--- START ---

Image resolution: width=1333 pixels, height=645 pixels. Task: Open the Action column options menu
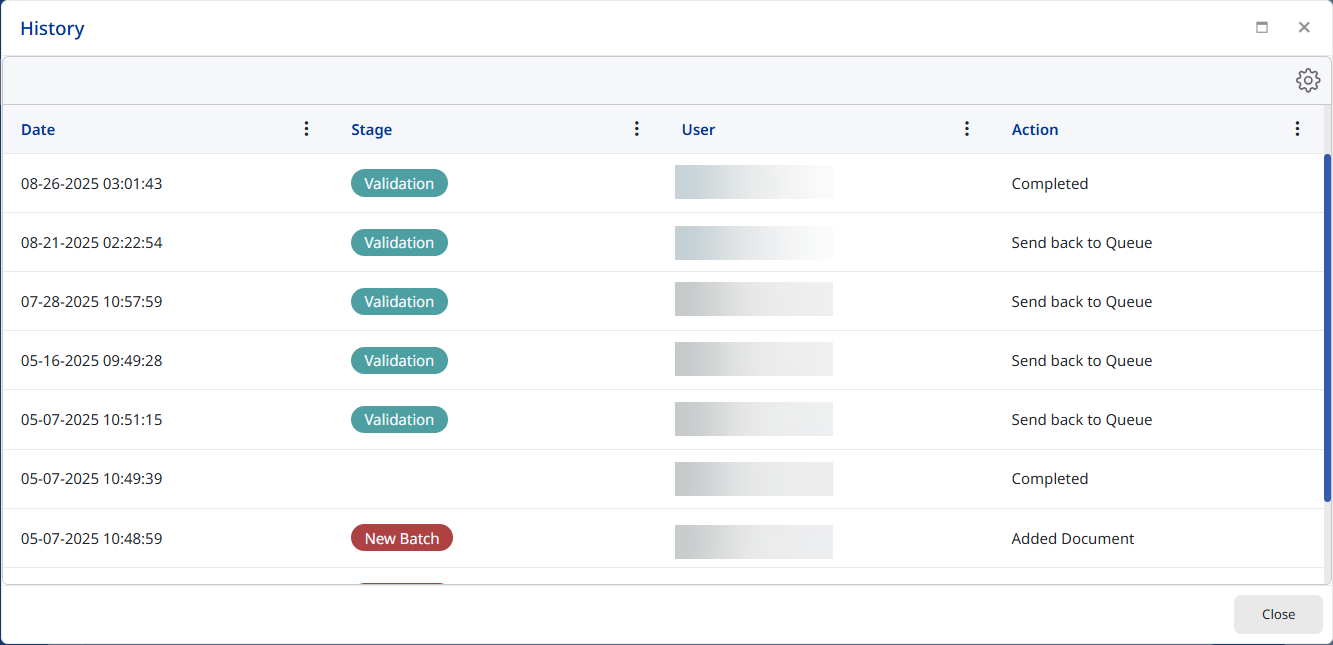(1297, 129)
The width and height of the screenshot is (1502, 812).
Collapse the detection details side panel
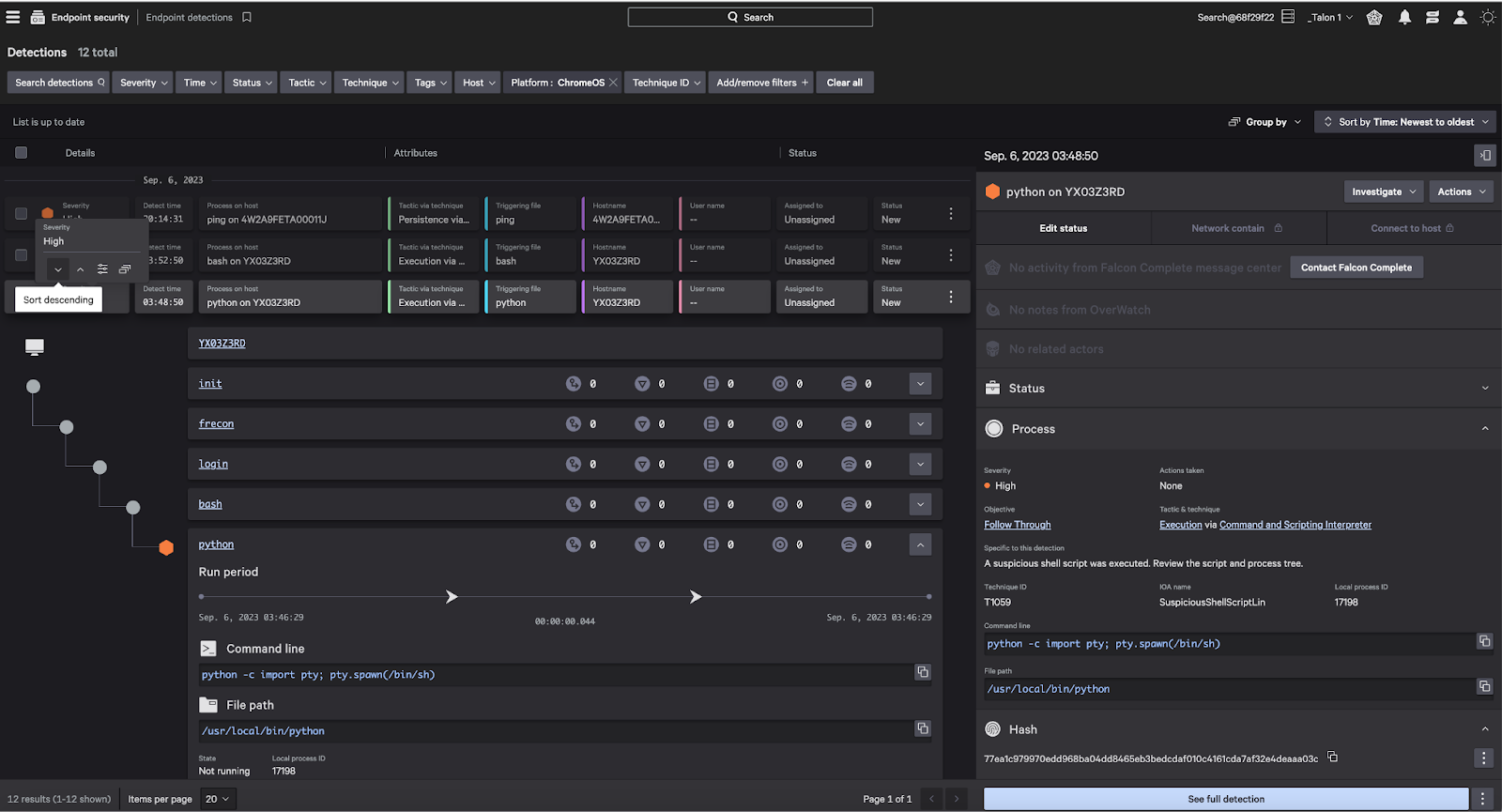(1484, 156)
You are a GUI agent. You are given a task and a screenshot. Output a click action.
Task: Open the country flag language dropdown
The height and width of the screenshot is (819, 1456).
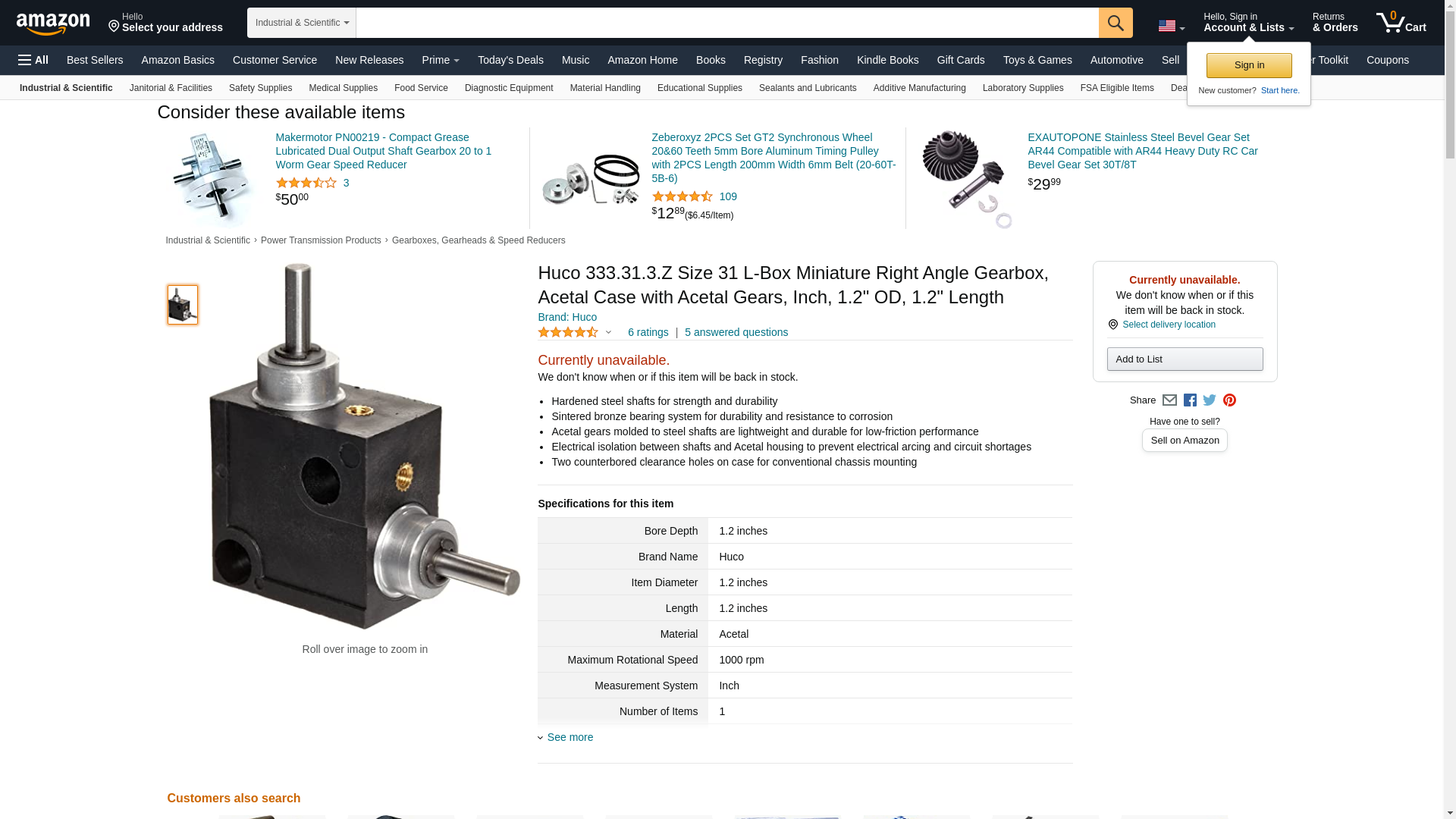point(1172,26)
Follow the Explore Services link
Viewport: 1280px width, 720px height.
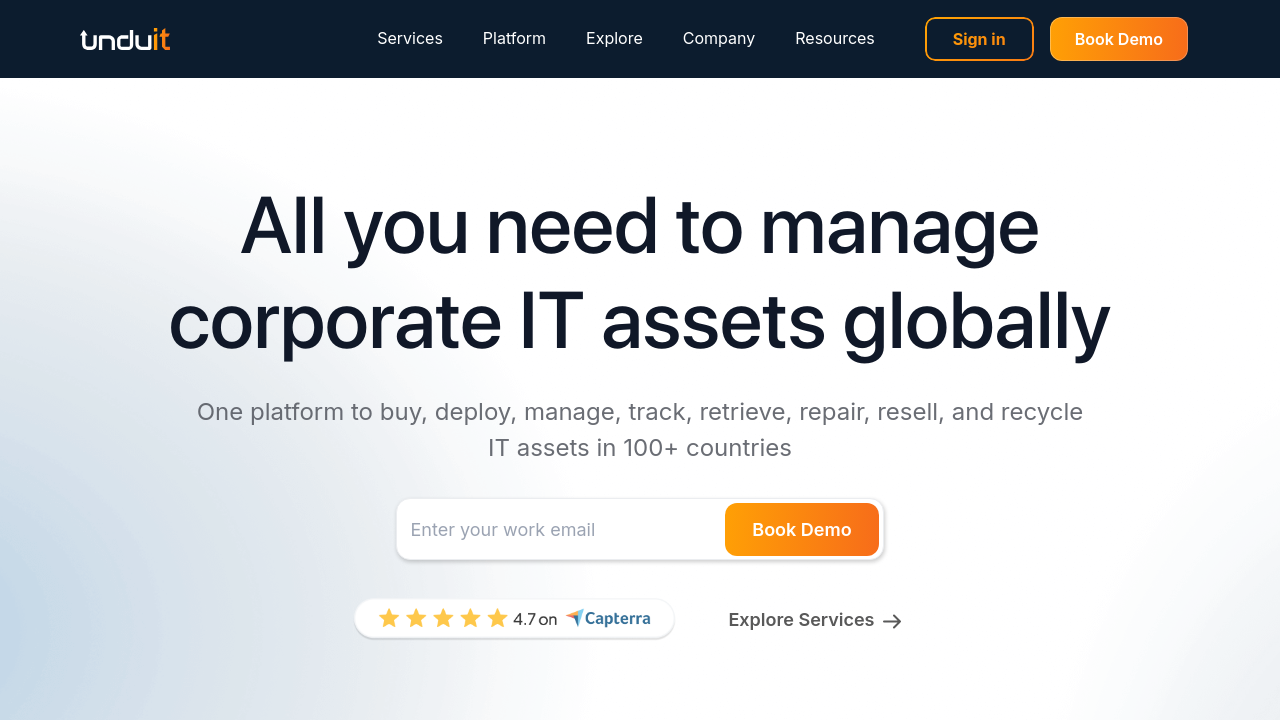(800, 620)
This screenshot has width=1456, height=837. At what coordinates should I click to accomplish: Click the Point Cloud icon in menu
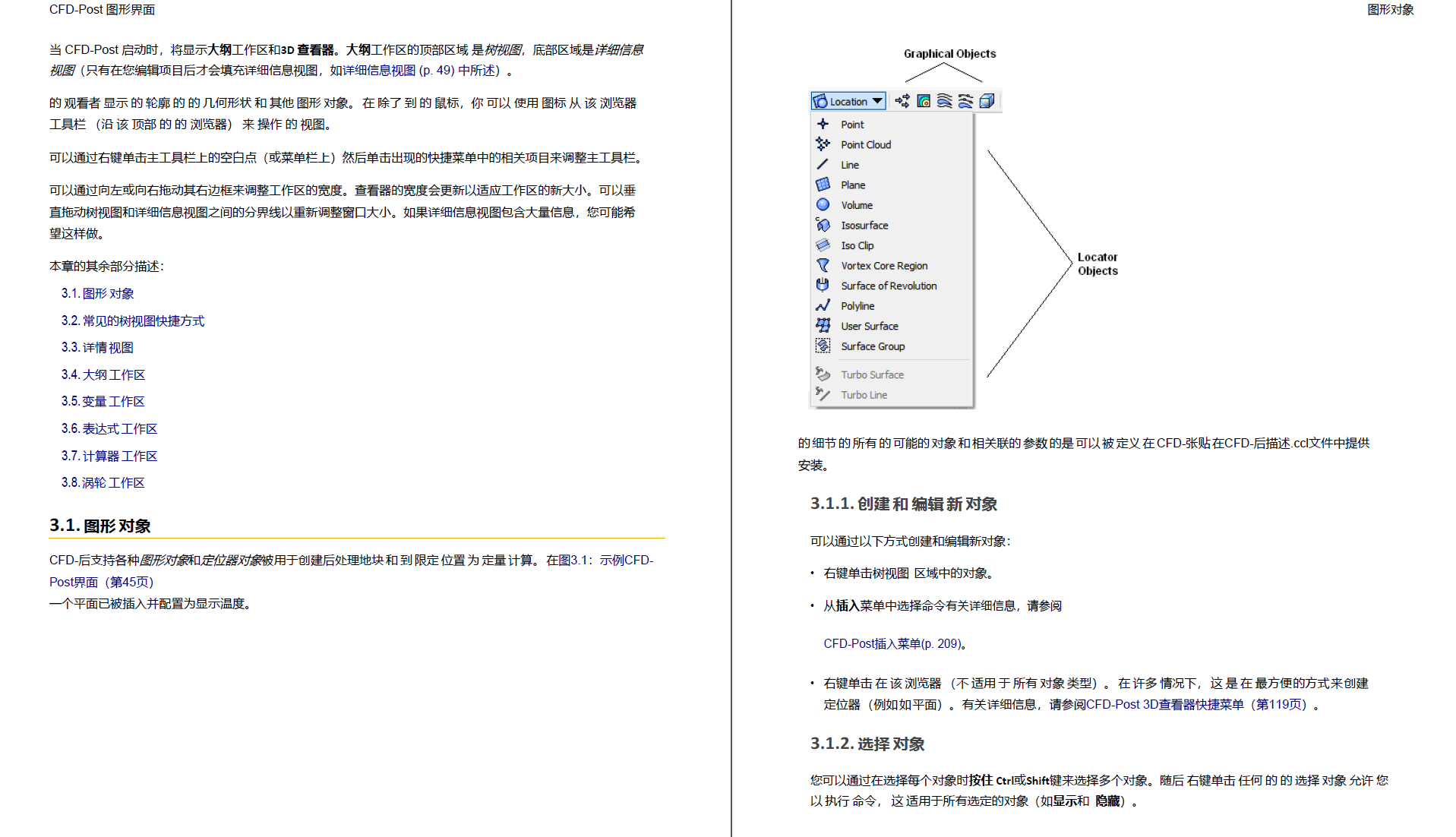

--- END ---

Exercise.
A word-for-word repetition of the data above, without pictures, is the expected answer.

Written response.
Image resolution: width=1333 pixels, height=645 pixels. Task: Open the Action column options menu
(1297, 129)
The width and height of the screenshot is (1502, 812).
Collapse the detection details side panel
(1484, 156)
You are a GUI agent. You are given a task and a screenshot. Output a click action.
Task: Open the country flag language dropdown
The height and width of the screenshot is (819, 1456).
point(1172,26)
Follow the Explore Services link
Viewport: 1280px width, 720px height.
(800, 620)
This screenshot has width=1456, height=837. At what coordinates should I click to accomplish: Click the Point Cloud icon in menu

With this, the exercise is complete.